「世界初」とアピール

NTT、4K映像と96kHz/24bit音声でのライブストリーミング配信を実施

編集部:小澤貴信
2018年08月10日
NTTスマートコネクト(株)は、8月1日に開催された「PMFオーケストラ東京公演ライブビューイング」において、世界初というハイレゾ音源と4K映像の同時ライブ配信を実施した。

今回のライブストリーミングの概要

このライブビューイングでは、東京都・サントリーホールで開催されたPMFオーケストラ東京公演の模様を、北海道・札幌市の「ふきのとうホール」へ96kHz/24bitのハイレゾ音源と4K映像で配信。ライブビューイングを実施した。

遠隔地のコンサート会場への公演模様を、ハイレゾ音源と4K映像の同時ライブ配信することは、世界で初めての試みだと同社はアナウンスしている。
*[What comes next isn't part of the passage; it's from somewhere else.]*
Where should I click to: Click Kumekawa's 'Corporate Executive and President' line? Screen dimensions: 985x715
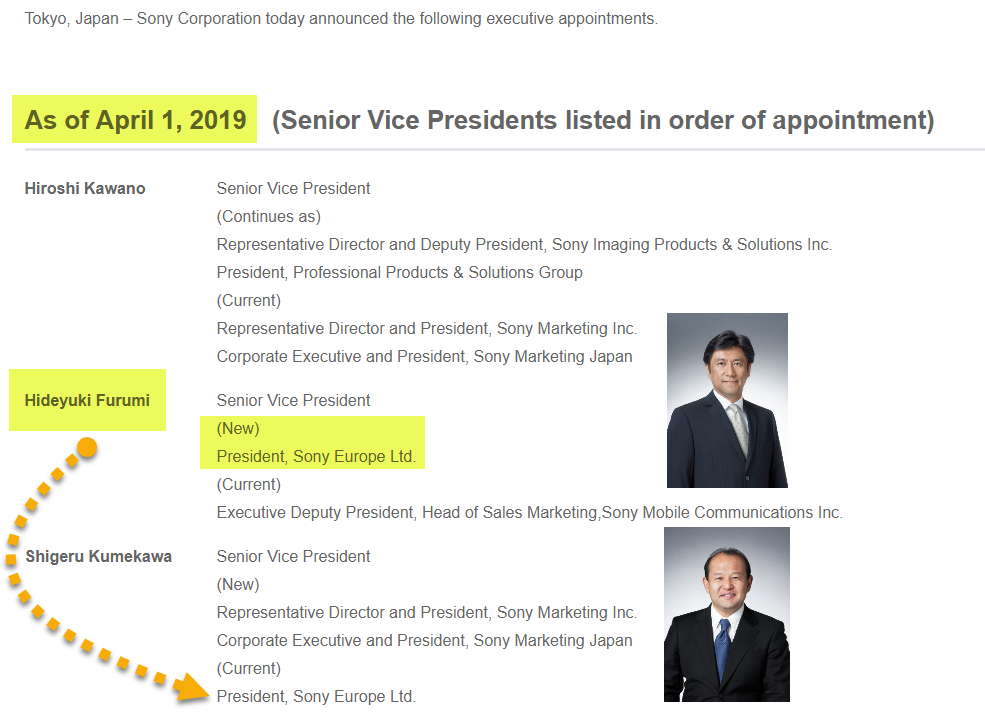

なお同種の試みでは、ラディウスが、96kHz/24bitのハイレゾ音声と4Kまたは2K映像をリアルタイムでストリーミングできる「LIVEWARP(ライブワープ)」を今年のOTOTENでデモした(関連ニュース)。

NTTグループでは、クラシックコンサート等のライブ配信における今後の市場拡大の可能性を踏まえて、ハイレゾ音源と4K映像を同期させ、高品位なまま遠隔地へリアルタイムで配信するサービスの提供を目指しているという。

NTTスマートコネクトによる今回のストリーミング配信サービスは、NTTがライブによる新しい映像体験の提供を目指して研究開発している「Kirari!」の要素技術の1つであるメディア処理技術を活用して行われた。音声については「MPEG-4 Audio Lossless Coding (ALS)」を用いて、デジタル化されたハイレゾ音源を一切音質劣化させずに圧縮・伝送して元通りに復元。映像については、「H.265/MPEG-H High Efficiency Video Coding (HEVC)」を用いて、4K映像をリアルタイムに圧縮・伝送している。

パシフィック・ミュージック・フェスティバル「PMF」は、若手音楽家の育成とクラシック音楽の普及と発展を事業の目的とした公益財団法人。今回のパブリックビューイングは、PMF組織委員会/札幌市が主催する国際教育音楽祭「パシフィック・ミュージック・フェスティバル」の一環として開催された。NTTは、2015年9月に締結した「さっぽろまちづくりパートナー協定」に基づく取組みの一環として、本ライブビューイングを支援した。